According to Cady, his back began “progressively getting worse” in May 2013, shortly after Remington reassigned him to the new work group. The following month he had an MRI and scheduled a meeting with his neurologist for Friday, July 12, to discuss the MRI results. The day before the neurologist appointment, Cady told Laura Norwood, Remington’s HR manager, that he was going to the doctor due to back pain, and shared his MRI results with her. This was the first time that Cady told anyone at Remington about his back issues.

The MRI disclosed significant lower back problems, including spinal stenosis and nerve compression. Cady’s doctor prescribed only pain medication because he was concerned that another intrusive surgery might exacerbate the pain. Cady told the doctor that his job was sedentary, and they agreed that he did not need any work restrictions.

D. The Events Leading to Termination

The Monday following his doctor’s appointment, Cady traveled to the Remington facility in St. Cloud, Minnesota. Franz tasked Cady with increasing the facility’s production capacity. Among other jobs, Franz wanted Cady to assemble Creform work stations—benches made out of interlocking pipes and joints that can be customized to fit a particular manufacturing *416 task. According to Cady, his job was to train others how to build the stations, not to construct them himself.

Cady arrived at the facility on the morning of Tuesday, July 16, 2013, and met with Todd Mittelstaedt, the plant manager. Mittelstaedt told him that the facility had recently lost eleven employees and was understaffed. Furthermore, Remington’s chief operating officer had imposed a deadline to complete the Creform stations. Mit-telstaedt therefore instructed Cady to spend the next few days building work benches. Cady responded that he did not have a problem constructing the stations, though he expected other employees to help. Mittelstaedt responded that the facility’s production manager, Lee Vogel, would help Cady build the stations.

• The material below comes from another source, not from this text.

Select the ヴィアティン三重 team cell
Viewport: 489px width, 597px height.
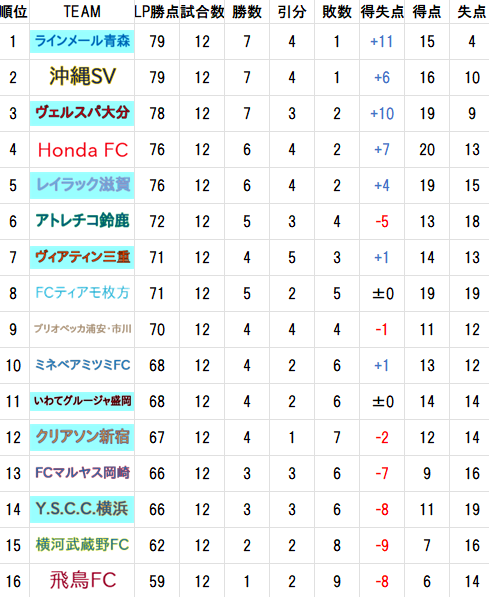82,257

Vogel and Cady walked to a paved lot behind the facility, where the unassembled Creform components were stacked in the back of a semi-truck. Vogel climbed into the truck and pulled the parts to the mouth of the trailer bed, where Cady unloaded them. Shortly after starting the work, Cady told Vogel that his medication made him sensitive to sunlight. Vogel gave him sunscreen, and they moved to the shade.

As the morning progressed, Cady worried about aggravating his back injury. Vogel had stepped away from the project, leaving Cady to build the stations alone. According to Cady, climbing in and out of the truck to off-load the parts irritated his back. And to build the stations, he had to fasten and screw bolts, bend over, and saw pipe, which he thought might also strain his back. In addition, he fretted about standing for long periods on the pavement.

Shortly before lunch, Cady spoke with Greg Parker, one of his supervisors in Kentucky, “about the unsafe conditions” at the facility. Parker testified that Cady told him that “[h]e was concerned about his back, doing this up and down” and that “he didn’t want to stand on concrete for long periods of time because ... he felt he was hurting his back.” Cady also told Parker that “it was not conducive for him to be in the sun at that time because of his medication.” And Cady recommended that they “hire a lower paid person to .... help him do this work, that he was above this pay grade to be doing this work out in the sun,” Parker instructed Cady to ask Vogel for better accommodations at the facility.

After speaking with Parker, Cady went to the conference room and worked on his computer. Vogel found Cady in the conference room. Cady expressed reservations about continuing to build the stations, and Vogel recommended they talk to Mittel-staedt. In Mittelstaedt’s office, Cady told Mittelstaedt for the first time that he had concerns about his back.